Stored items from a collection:
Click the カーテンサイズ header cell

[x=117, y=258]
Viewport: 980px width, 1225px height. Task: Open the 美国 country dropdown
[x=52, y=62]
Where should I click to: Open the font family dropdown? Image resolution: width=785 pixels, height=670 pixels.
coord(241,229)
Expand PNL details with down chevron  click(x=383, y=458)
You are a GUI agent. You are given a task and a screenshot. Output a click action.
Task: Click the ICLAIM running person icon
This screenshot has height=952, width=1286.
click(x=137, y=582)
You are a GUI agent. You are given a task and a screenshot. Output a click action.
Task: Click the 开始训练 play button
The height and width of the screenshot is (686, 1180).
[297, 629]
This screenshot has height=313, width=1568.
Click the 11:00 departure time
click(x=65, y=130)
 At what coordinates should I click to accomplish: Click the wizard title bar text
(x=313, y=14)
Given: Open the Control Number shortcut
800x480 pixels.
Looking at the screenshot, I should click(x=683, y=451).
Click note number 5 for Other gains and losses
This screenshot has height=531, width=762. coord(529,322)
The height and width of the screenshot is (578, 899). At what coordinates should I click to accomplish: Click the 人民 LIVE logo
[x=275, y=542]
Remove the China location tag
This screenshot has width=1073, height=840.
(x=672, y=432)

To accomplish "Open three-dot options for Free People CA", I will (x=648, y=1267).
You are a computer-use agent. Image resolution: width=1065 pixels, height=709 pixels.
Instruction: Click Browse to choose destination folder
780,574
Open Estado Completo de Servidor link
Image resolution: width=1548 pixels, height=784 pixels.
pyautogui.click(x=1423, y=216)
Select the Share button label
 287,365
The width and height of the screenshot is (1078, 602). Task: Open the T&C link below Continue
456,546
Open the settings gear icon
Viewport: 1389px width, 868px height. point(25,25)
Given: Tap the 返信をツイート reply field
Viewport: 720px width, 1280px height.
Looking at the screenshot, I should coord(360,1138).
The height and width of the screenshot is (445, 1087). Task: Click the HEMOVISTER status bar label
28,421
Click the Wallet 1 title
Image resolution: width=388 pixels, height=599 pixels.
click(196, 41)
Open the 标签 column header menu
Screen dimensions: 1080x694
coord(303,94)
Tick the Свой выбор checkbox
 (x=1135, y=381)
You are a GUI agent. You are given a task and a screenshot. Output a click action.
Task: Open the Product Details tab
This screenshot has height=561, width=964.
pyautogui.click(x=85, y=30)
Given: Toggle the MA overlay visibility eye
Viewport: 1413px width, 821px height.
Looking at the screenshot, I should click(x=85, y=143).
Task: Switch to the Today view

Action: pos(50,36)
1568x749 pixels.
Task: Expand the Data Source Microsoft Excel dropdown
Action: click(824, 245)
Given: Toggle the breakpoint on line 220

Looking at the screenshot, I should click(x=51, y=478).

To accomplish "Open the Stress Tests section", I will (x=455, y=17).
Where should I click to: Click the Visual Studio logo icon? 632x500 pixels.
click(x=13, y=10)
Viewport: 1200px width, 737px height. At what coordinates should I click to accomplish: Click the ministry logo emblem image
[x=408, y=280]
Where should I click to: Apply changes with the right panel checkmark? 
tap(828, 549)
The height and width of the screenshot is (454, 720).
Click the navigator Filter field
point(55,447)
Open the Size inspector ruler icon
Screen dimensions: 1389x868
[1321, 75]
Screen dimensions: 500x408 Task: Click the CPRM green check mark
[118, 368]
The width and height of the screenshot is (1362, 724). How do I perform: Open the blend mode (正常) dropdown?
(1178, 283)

WHAT IS NEEDED: For every line above that has "will" in it, copy the line.

EXERCISE RESPONSE:
To accomplish "Open three-dot options for Free People CA", I will (x=648, y=1267).
To accomplish "Open the Stress Tests section", I will (x=455, y=17).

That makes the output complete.